I am showing my code below. While I am reasonably confident that this delivers correctly rounded results I have **not** rigorously shown that. Note that I cannot make this code fully efficient as there does not seem to be a way to get at the `FCHK`

instruction from CUDA. The fastpath of the single-precision division is small enough that it should be inlined, something NVIDIA might want to consider. Current x86 CPUs are certainly no slouch when it comes to single-precision division throughput. At a throughput of one `VDIVPS`

every 5 cycles per Agner Fog’s table, the HEDT Xeon W-3175X can crunch through 139 x 10^{9} per second if I didn’t make any mistakes in my arithmetic.

```
__noinline__ __device__ float fp32_div_slowpath (float dividend, float divisor)
{
return dividend / divisor;
}
/* Subnormal arguments and results are treated as zero */
__forceinline__ __device__ float rcp_approx_gpu (float divisor)
{
float r;
asm ("rcp.approx.ftz.f32 %0,%1;\n\t" : "=f"(r) : "f"(divisor));
return r;
}
__forceinline__ __device__ float fp32_div (float dividend, float divisor)
{
const uint32_t FP32_MANT_MASK = 0x007fffffu;
const uint32_t FP32_ONE = 0x3f800000u;
const uint32_t FP32_SIGN_MASK = 0x80000000u;
const uint32_t FP32_SIGN_EXPO_MASK = 0xff800000u;
const uint32_t FP32_QUOTIENT_HI_LIMIT = 0x7f7fffffu; // 0x1.0p+128 - ulp
const uint32_t FP32_QUOTIENT_LO_LIMIT = 0x00800001u; // 0x1.0p-126 + ulp
// fast path
float recip_approx = rcp_approx_gpu (divisor);
float recip_err = fmaf (recip_approx, -divisor, 1.0f);
float refined_recip = fmaf (recip_approx, recip_err, recip_approx);
float dividend_mant = __int_as_float ((__float_as_int (dividend) & FP32_MANT_MASK) | FP32_ONE);
float dividend_scale = __int_as_float (__float_as_int (dividend) & FP32_SIGN_EXPO_MASK);
float refined_quotient_mant = refined_recip * dividend_mant;
float refined_quotient_residual = fmaf (refined_quotient_mant, -divisor, dividend_mant);
float final_quotient_mant = fmaf (refined_recip, refined_quotient_residual, refined_quotient_mant);
float final_quotient = final_quotient_mant * dividend_scale;
// check if we need to apply the slow path and invoke it if that is the case
uint32_t iq = __float_as_int (final_quotient) & ~FP32_SIGN_MASK;
if ((iq - FP32_QUOTIENT_LO_LIMIT) > (FP32_QUOTIENT_HI_LIMIT - FP32_QUOTIENT_LO_LIMIT)) {
final_quotient = fp32_div_slowpath (dividend, divisor);
}
return final_quotient;
}
```

I confirm on v100 that using the code provided by njuffa, the `float`

division throughput goes up substantially/similarly, by a factor of 1980512/1214144 = ~1.63. The recomputed throughput ratio would be 1214144/157758 = ~7.7

On K20Xm the div:div ratio is 15248483/10869354 = ~1.40, with a recomputed mult:div ratio of 10869354/881876 = ~12.3

I filed RFE 3259380 to have the CUDA math team look at this. (Thanks njuffa.)

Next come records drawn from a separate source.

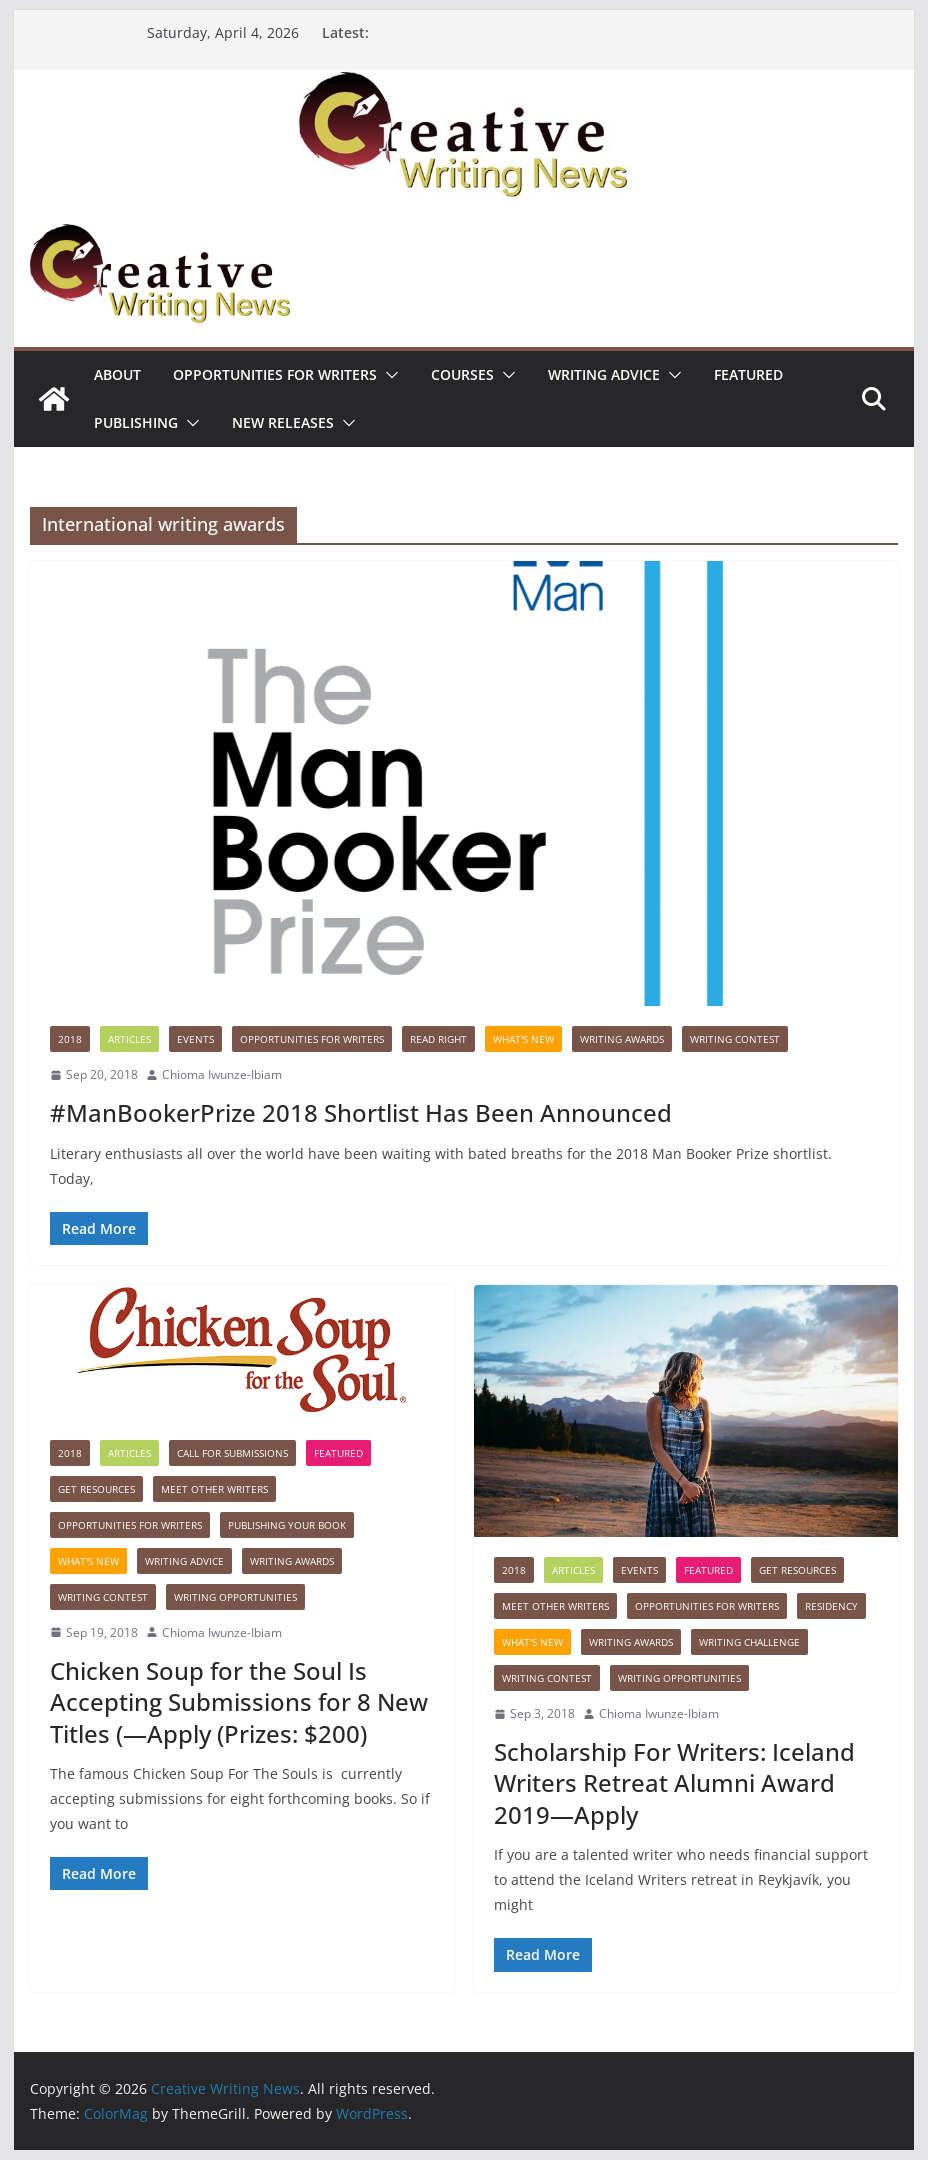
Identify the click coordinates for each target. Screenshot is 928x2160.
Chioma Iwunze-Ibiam (222, 1074)
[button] (388, 375)
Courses (462, 374)
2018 (70, 1039)
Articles (129, 1039)
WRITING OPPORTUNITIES (235, 1597)
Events (195, 1039)
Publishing (136, 422)
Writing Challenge (749, 1642)
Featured (748, 374)
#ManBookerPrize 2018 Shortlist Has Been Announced (361, 1112)
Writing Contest (735, 1039)
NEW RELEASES (283, 422)
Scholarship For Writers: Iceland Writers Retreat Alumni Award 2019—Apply (674, 1782)
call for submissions (232, 1453)
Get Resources (96, 1489)
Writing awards (622, 1039)
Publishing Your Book (287, 1525)
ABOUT (117, 374)
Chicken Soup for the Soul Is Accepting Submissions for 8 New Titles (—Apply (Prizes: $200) (239, 1701)
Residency (831, 1606)
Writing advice (604, 374)
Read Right (438, 1039)
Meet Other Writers (214, 1489)
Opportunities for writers (275, 374)
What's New (523, 1039)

To be clear: The code I posted is *not* what should be considered for inlining. The implementation of single-precision division that CUDA 11.1 currently uses is 3 instruction shorter than the code I posted. So what is desired is simply inlining the *currently existing* fastpath code for the single-precision division. Sizewise (on the order of 15 instructions) , this is in line (no pun intended!) with other primitives the compiler routinely inlines.

Looking through Agner Fog’s tables, the throughput ratio between `VMULPS`

and `VDIVPS`

is 10x for Skylake, SkylakeX, and Coffeelake, and 20x for the older Broadwell architecture. The throughput ratios on GPUs are reasonably close to this, so I do not anticipate a need to differentiate by processor platform in `__host__ __device__`

code.

Clear. The RFE simply asks to investigate inlining the fast path.